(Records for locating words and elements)
↓

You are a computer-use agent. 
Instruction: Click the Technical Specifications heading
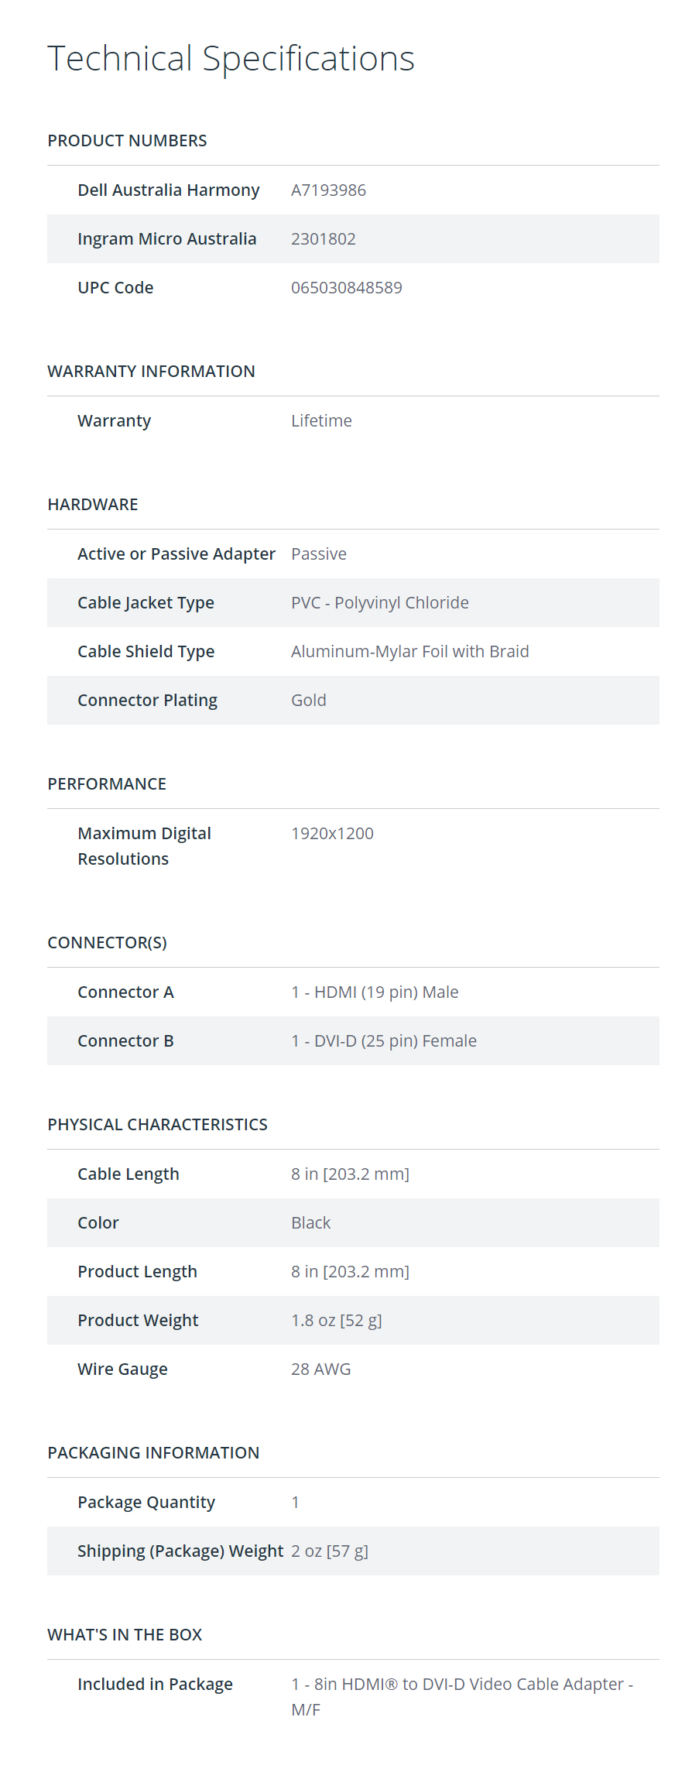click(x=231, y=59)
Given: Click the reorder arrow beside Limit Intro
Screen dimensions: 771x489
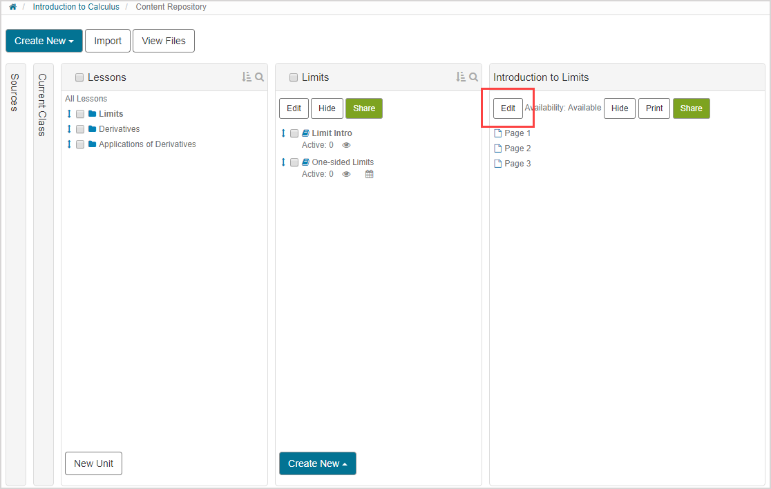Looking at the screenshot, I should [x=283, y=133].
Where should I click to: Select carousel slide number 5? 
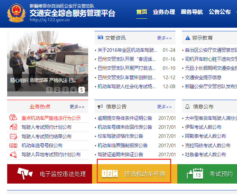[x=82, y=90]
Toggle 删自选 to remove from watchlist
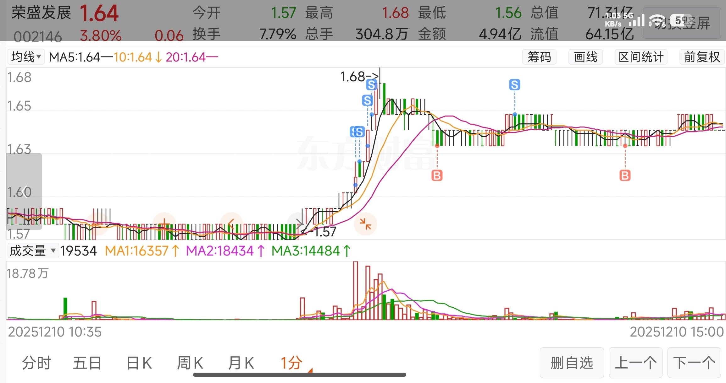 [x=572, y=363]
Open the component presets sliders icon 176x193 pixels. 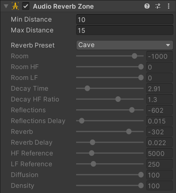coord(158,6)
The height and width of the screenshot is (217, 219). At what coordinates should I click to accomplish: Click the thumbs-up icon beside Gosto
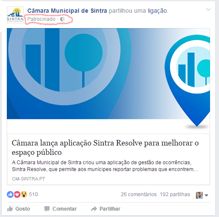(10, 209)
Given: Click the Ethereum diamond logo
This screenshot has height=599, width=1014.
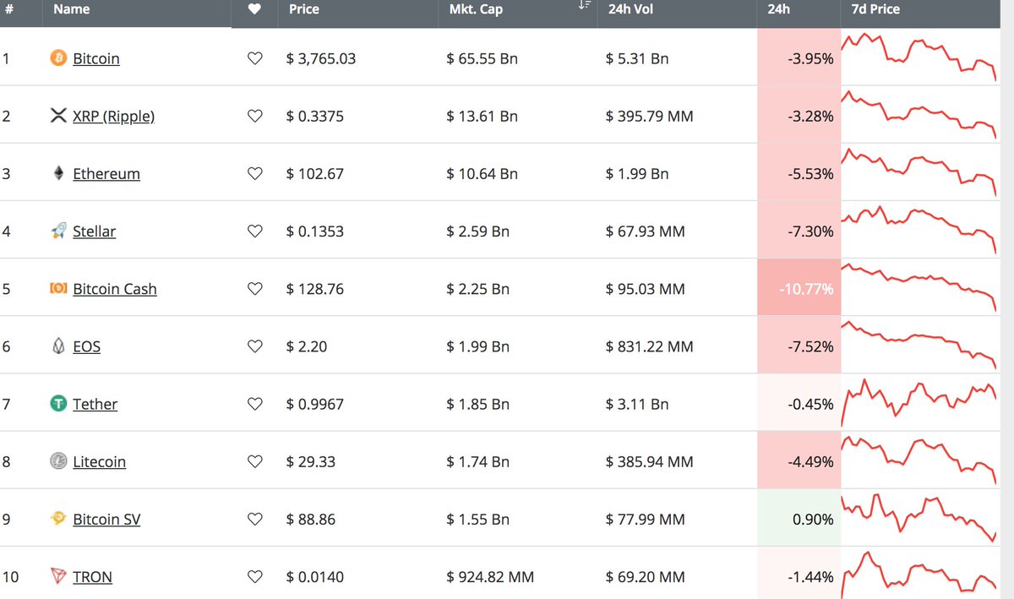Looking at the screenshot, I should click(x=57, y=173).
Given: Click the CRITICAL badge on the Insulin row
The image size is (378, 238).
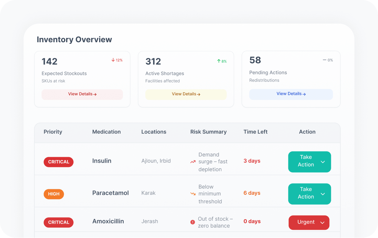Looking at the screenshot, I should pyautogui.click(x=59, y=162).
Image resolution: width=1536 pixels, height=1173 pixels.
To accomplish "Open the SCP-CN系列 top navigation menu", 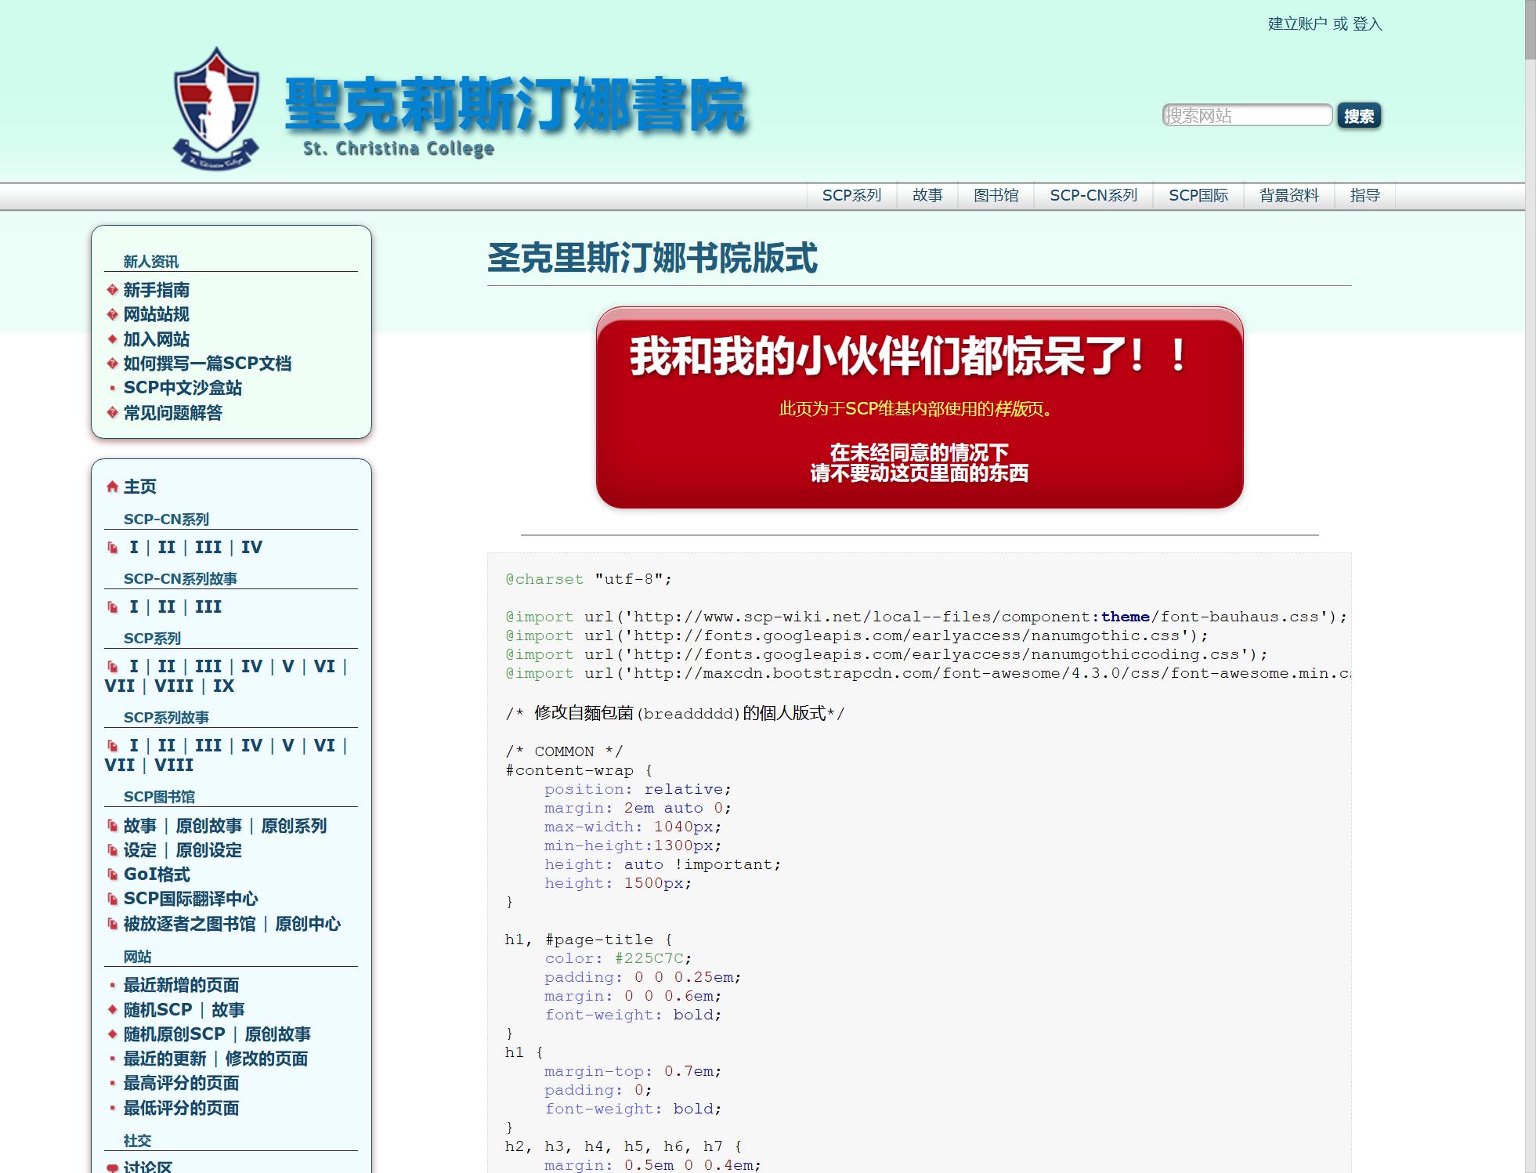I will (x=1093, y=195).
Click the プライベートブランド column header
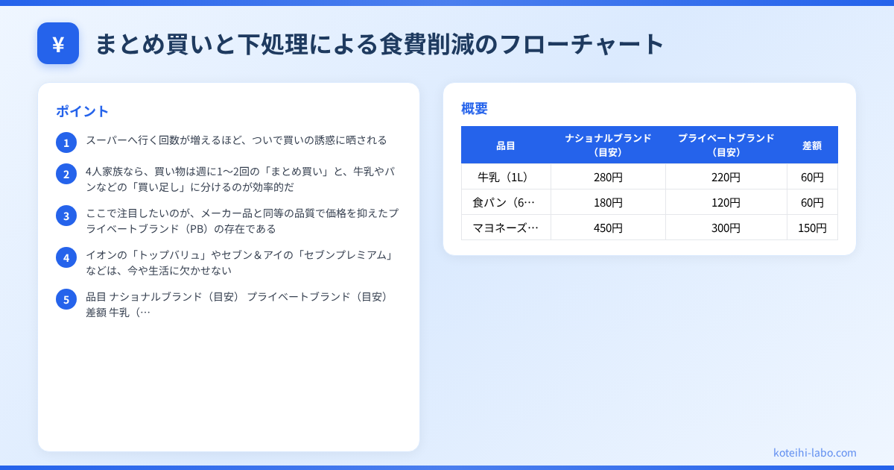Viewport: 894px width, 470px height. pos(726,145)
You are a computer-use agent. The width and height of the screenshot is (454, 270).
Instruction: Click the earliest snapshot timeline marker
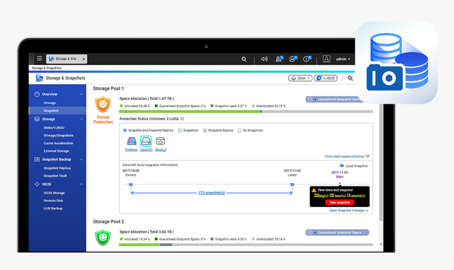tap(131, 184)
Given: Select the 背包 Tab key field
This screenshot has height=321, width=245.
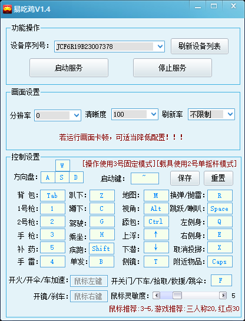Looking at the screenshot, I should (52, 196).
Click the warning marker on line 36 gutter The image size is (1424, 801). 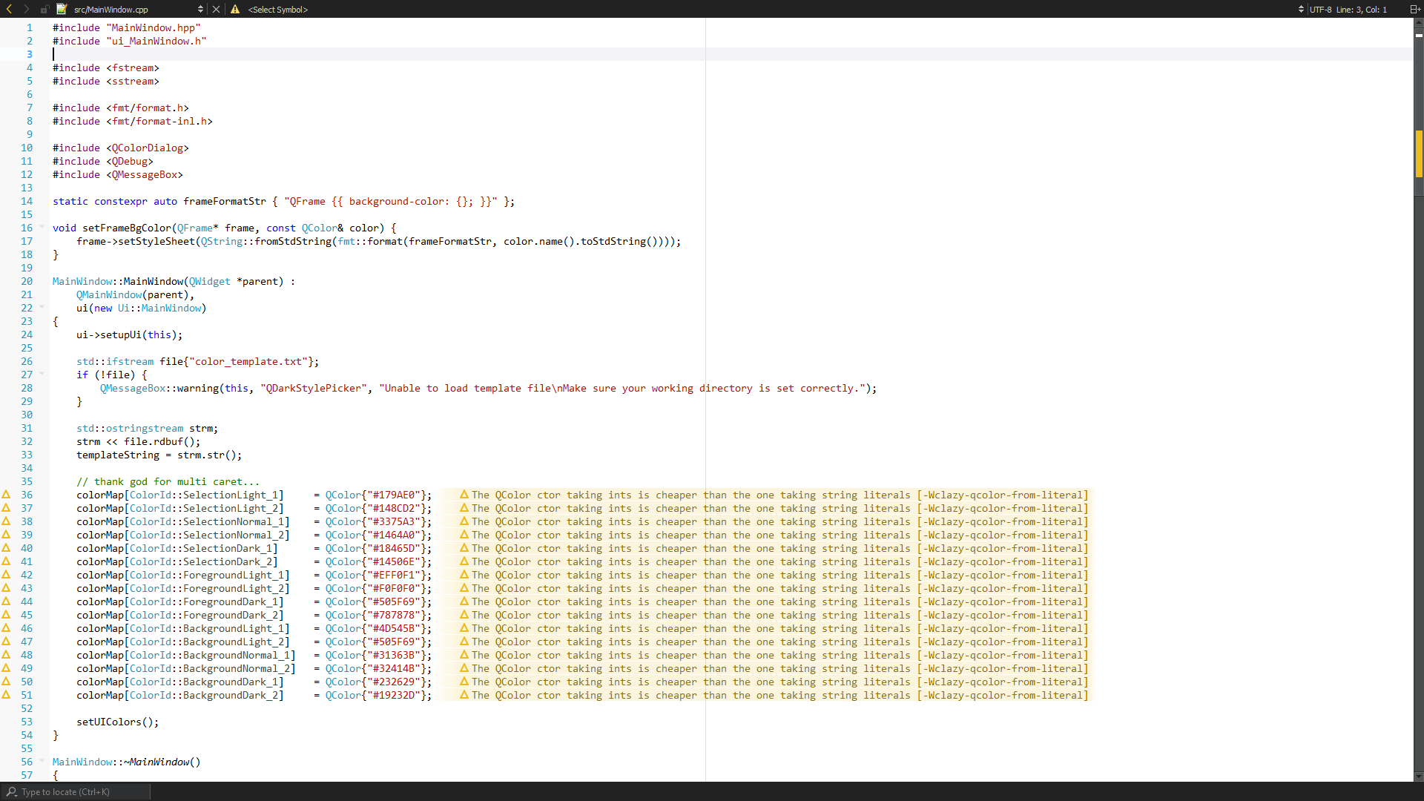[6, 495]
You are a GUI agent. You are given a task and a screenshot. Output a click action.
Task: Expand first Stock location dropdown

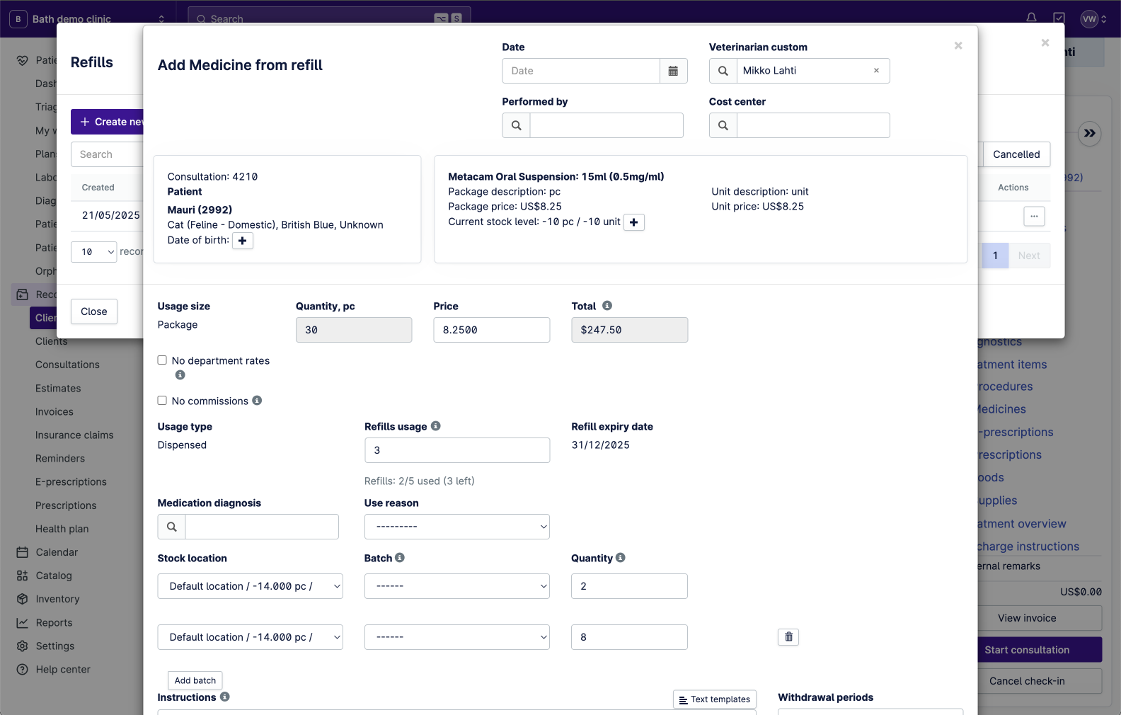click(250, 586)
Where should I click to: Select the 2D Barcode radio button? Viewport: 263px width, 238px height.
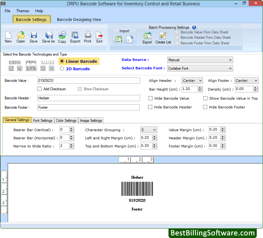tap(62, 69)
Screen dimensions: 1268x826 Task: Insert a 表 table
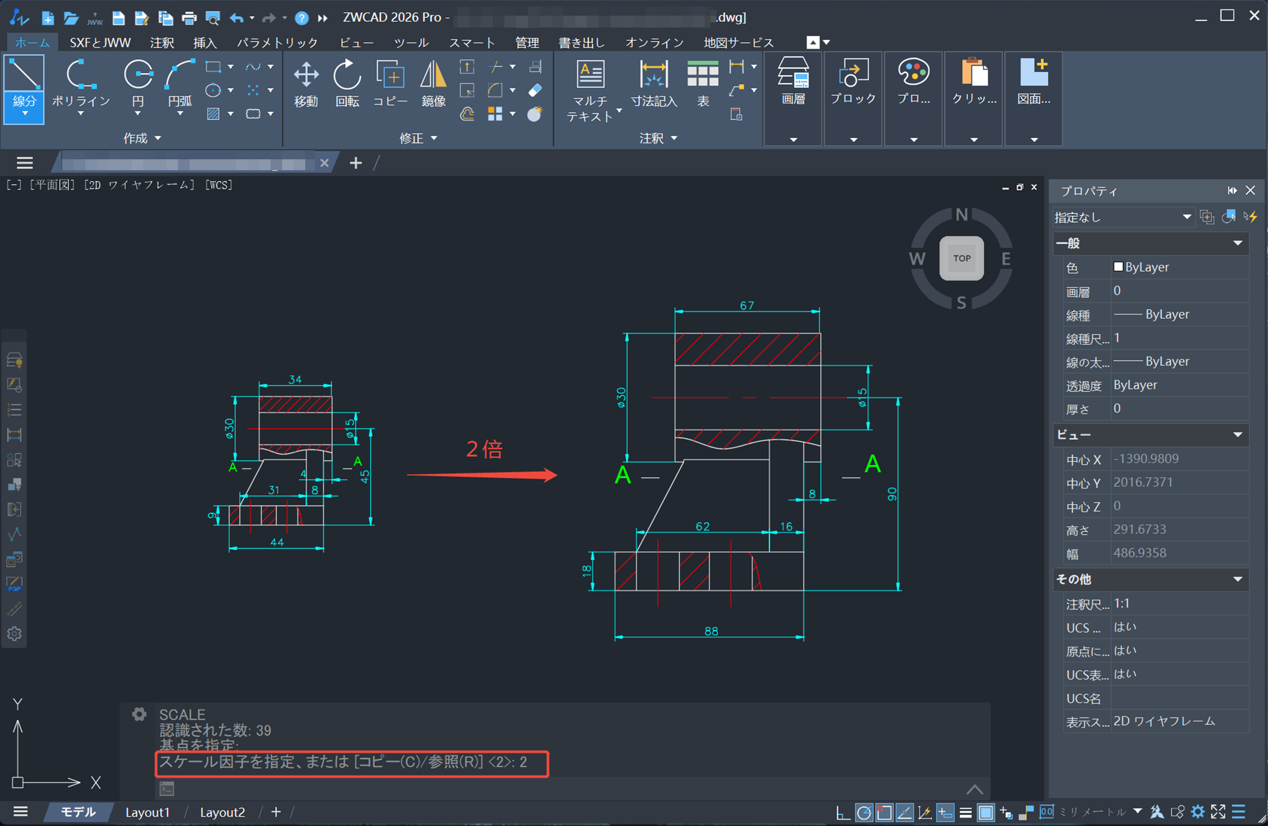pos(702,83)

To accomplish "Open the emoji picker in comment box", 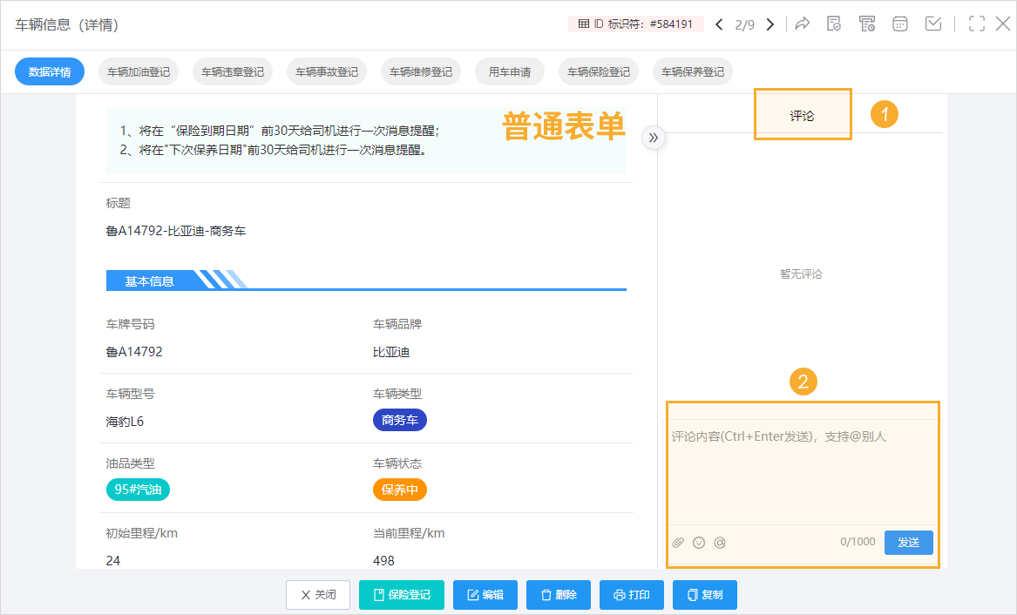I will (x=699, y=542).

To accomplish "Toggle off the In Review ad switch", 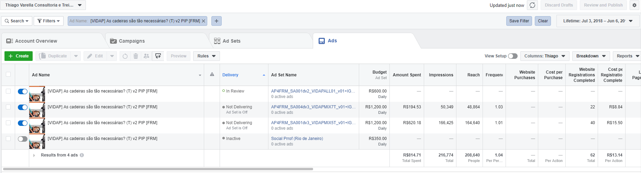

↑

## PROBLEM
Please write out the data from the line containing "The height and" through the line containing "Looking at the screenshot, I should click(x=57, y=173)." word for word, leaving out the pictures.

## FINAL RESULT
The height and width of the screenshot is (217, 219). At what coordinates should I click to accomplish: Click the thumbs-up icon beside Gosto
(10, 209)
Given: Click the Ethereum diamond logo
This screenshot has height=599, width=1014.
Looking at the screenshot, I should click(x=57, y=173).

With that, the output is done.